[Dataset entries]
.....
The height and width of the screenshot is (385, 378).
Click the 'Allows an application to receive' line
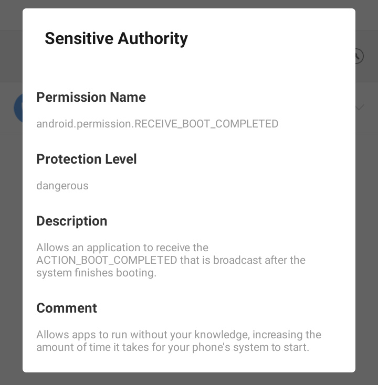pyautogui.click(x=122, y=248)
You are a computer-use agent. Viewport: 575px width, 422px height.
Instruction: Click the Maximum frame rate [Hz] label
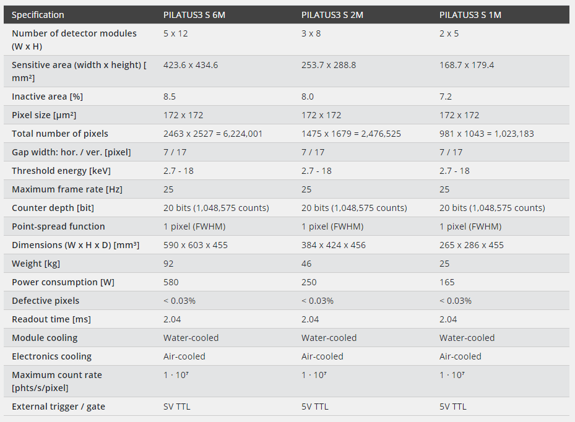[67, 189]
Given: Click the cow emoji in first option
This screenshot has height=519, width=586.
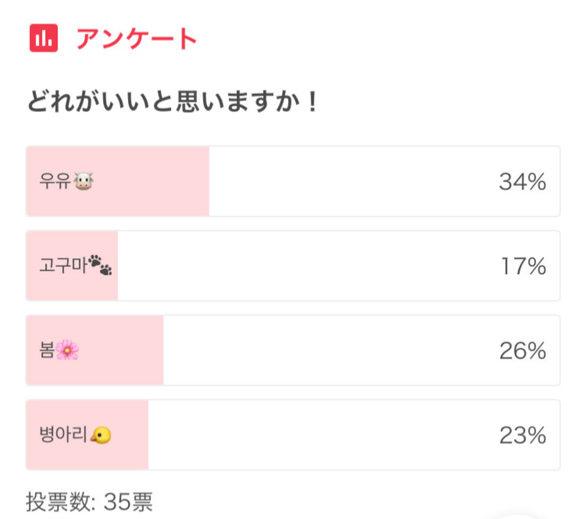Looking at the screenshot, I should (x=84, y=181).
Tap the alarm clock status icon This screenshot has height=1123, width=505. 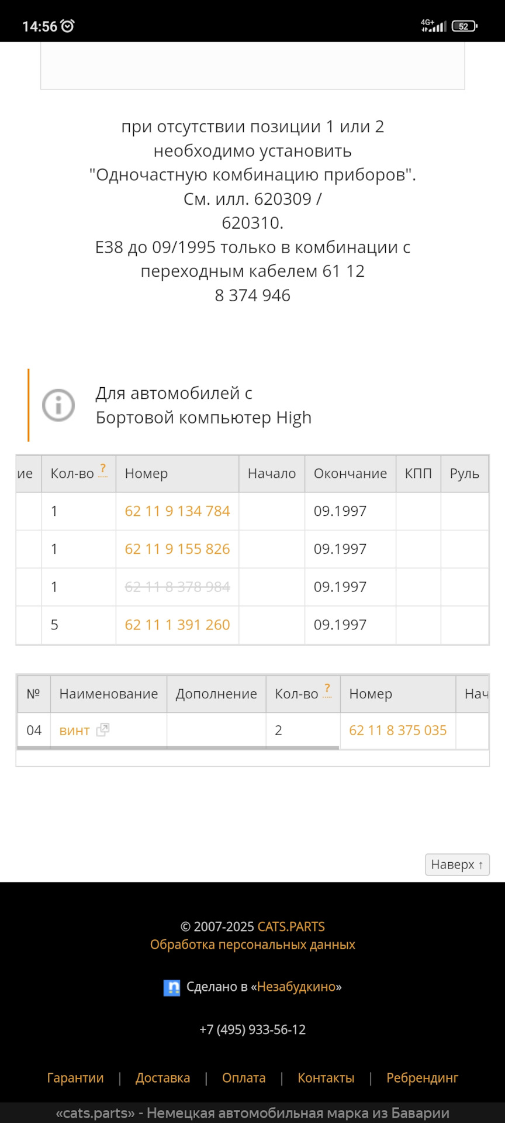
.....
**Task item**
Each record above goes into the copy word for word; the pictures do not.

**Response**
The height and width of the screenshot is (385, 378).
Click the 'Allows an application to receive' line
pyautogui.click(x=122, y=248)
You are a computer-use agent. Viewport: 575px width, 422px height.
Instruction: Click the Maximum frame rate [Hz] label
[67, 189]
Given: Click the cow emoji in first option
This screenshot has height=519, width=586.
Looking at the screenshot, I should (x=84, y=181).
Tap the alarm clock status icon This screenshot has height=1123, width=505. 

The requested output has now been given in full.